**What you need to do:**
Revise the material below by replacing "chevron" with "arrow" in the lines starting with the one that contains "The height and" and going on through the end of the material. Give back only those lines, with everything else unchanged and the pictures left out.
══════════
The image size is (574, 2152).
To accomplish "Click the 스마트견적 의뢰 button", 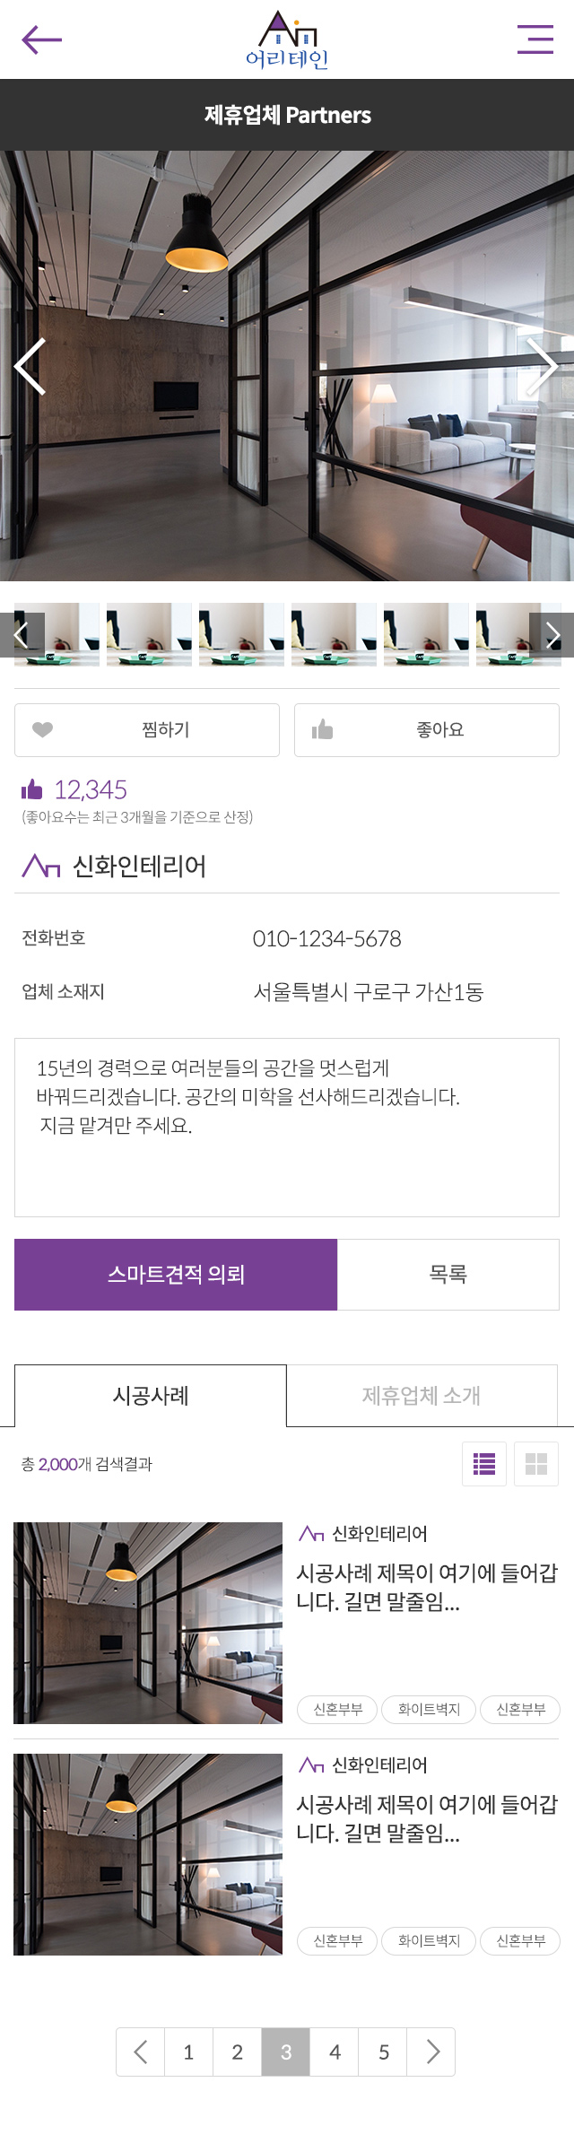I will coord(176,1275).
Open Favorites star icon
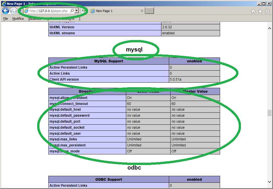This screenshot has height=189, width=273. click(260, 11)
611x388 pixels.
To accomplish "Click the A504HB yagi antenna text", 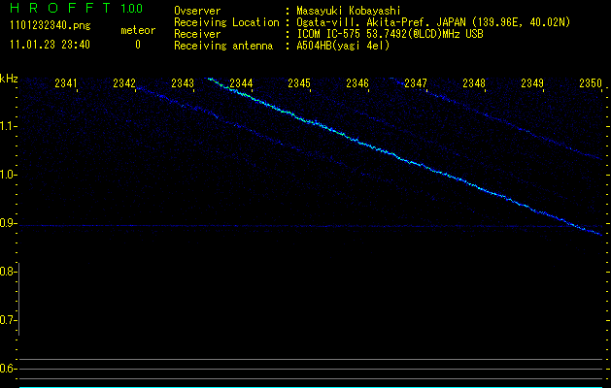I will click(x=343, y=46).
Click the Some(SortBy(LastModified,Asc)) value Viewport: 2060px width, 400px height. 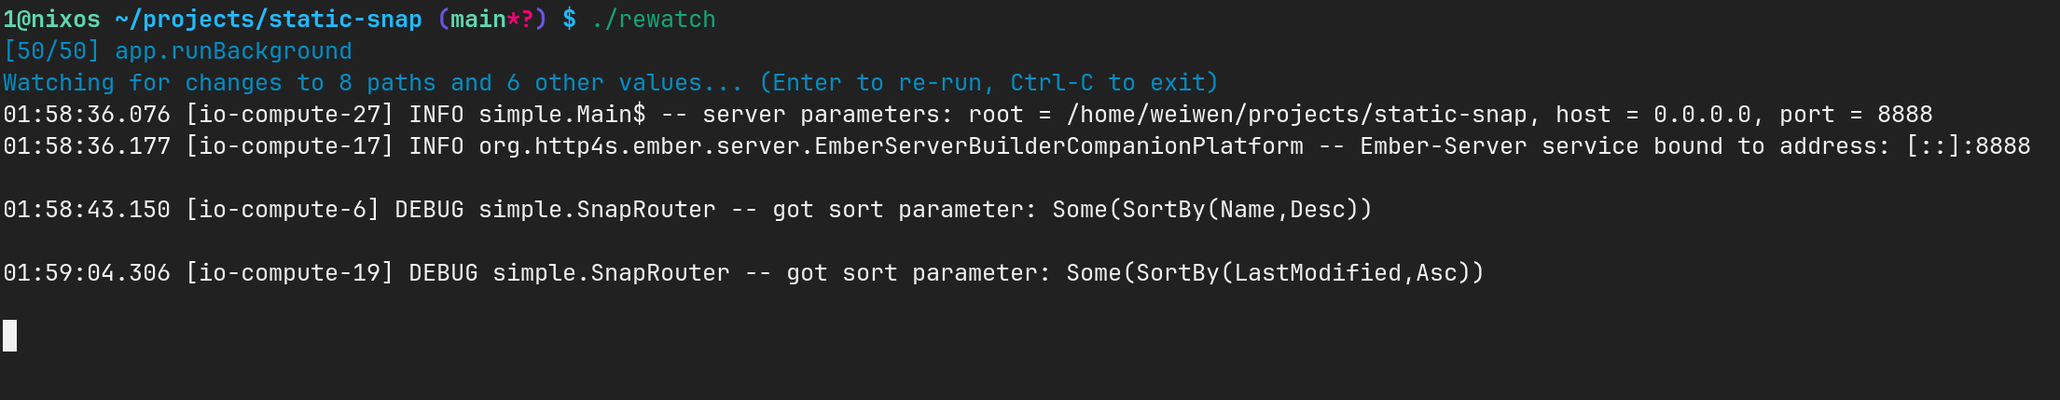coord(1275,272)
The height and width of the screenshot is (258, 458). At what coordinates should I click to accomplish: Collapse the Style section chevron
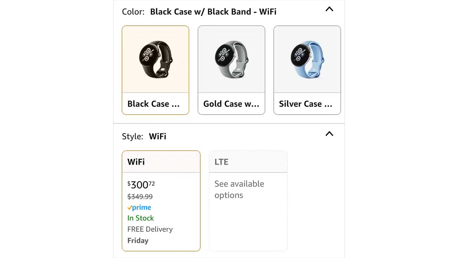coord(329,134)
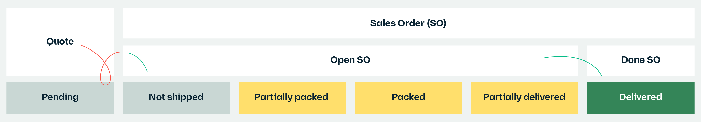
══════════
**Result of this task:**
The height and width of the screenshot is (258, 458). At what coordinates should I click to accomplish: Collapse the Style section arrow
coord(329,134)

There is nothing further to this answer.